** begin SUPPLIED MATERIAL **
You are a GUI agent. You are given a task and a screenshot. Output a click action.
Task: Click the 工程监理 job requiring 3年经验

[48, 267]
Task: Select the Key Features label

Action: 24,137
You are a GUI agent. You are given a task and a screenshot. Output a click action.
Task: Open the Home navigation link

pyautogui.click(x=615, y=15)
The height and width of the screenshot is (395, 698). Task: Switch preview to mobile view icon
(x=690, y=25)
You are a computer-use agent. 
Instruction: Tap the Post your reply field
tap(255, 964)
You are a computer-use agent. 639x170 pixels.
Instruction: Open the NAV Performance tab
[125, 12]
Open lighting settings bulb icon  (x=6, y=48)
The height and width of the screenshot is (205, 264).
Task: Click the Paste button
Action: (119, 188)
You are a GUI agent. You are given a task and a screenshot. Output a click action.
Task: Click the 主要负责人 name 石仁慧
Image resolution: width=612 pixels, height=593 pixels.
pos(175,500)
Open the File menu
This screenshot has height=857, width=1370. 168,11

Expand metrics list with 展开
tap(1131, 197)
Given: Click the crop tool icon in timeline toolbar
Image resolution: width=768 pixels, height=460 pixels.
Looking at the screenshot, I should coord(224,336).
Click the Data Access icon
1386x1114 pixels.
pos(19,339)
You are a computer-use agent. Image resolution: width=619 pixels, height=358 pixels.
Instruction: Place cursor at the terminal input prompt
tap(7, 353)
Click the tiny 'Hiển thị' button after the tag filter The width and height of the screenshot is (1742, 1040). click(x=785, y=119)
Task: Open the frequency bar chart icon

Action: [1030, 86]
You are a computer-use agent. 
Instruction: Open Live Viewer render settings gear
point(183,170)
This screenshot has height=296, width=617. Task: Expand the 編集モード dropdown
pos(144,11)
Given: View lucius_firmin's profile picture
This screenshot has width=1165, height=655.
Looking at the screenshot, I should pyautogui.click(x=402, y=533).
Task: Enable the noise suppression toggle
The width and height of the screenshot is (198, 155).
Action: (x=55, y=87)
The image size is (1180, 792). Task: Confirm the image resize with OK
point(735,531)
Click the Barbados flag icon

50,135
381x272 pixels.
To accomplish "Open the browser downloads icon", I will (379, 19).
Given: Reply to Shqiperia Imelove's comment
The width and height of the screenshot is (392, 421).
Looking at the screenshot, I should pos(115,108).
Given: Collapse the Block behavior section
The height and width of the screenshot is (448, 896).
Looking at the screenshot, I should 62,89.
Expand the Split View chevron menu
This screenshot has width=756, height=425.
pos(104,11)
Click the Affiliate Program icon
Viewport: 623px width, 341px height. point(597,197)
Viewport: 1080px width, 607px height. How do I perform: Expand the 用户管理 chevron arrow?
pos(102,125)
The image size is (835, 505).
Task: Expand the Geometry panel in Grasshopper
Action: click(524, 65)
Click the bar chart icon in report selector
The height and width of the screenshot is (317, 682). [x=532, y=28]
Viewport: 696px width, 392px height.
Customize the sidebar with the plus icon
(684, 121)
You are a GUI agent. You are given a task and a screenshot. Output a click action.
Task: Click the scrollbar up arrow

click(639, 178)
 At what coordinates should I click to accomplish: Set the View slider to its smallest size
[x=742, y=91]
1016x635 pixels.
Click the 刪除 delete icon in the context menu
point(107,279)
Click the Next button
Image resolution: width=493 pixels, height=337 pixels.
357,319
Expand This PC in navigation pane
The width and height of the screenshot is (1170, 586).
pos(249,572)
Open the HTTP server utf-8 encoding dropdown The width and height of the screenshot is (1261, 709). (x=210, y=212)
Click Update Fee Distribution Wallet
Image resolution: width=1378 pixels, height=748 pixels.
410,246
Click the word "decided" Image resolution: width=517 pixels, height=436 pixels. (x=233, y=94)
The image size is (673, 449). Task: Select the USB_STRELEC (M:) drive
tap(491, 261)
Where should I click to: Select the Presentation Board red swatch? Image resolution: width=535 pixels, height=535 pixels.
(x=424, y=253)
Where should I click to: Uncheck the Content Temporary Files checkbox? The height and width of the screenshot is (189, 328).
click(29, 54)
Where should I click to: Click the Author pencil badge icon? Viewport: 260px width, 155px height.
** end SUPPLIED MATERIAL **
◆ THE EXERCISE: Reproduce the records above without any change, covering everything from the line that contains "Given: Reply to Shqiperia Imelove's comment" down to the line that contains "(x=424, y=253)", both of those lines included.

◆ RESULT OF THIS TASK:
Given: Reply to Shqiperia Imelove's comment
The width and height of the screenshot is (392, 421).
Looking at the screenshot, I should pos(115,108).
Given: Collapse the Block behavior section
The height and width of the screenshot is (448, 896).
Looking at the screenshot, I should 62,89.
Expand the Split View chevron menu
This screenshot has width=756, height=425.
pos(104,11)
Click the Affiliate Program icon
Viewport: 623px width, 341px height. point(597,197)
Viewport: 1080px width, 607px height. How do I perform: Expand the 用户管理 chevron arrow?
pos(102,125)
The image size is (835, 505).
Task: Expand the Geometry panel in Grasshopper
Action: click(524, 65)
Click the bar chart icon in report selector
The height and width of the screenshot is (317, 682). [x=532, y=28]
Viewport: 696px width, 392px height.
Customize the sidebar with the plus icon
(684, 121)
You are a GUI agent. You are given a task and a screenshot. Output a click action.
Task: Click the scrollbar up arrow

click(639, 178)
 At what coordinates should I click to accomplish: Set the View slider to its smallest size
[x=742, y=91]
1016x635 pixels.
Click the 刪除 delete icon in the context menu
point(107,279)
Click the Next button
Image resolution: width=493 pixels, height=337 pixels.
357,319
Expand This PC in navigation pane
The width and height of the screenshot is (1170, 586).
pos(249,572)
Open the HTTP server utf-8 encoding dropdown The width and height of the screenshot is (1261, 709). (x=210, y=212)
Click Update Fee Distribution Wallet
Image resolution: width=1378 pixels, height=748 pixels.
410,246
Click the word "decided" Image resolution: width=517 pixels, height=436 pixels. (x=233, y=94)
The image size is (673, 449). Task: Select the USB_STRELEC (M:) drive
tap(491, 261)
Where should I click to: Select the Presentation Board red swatch? Image resolution: width=535 pixels, height=535 pixels.
(x=424, y=253)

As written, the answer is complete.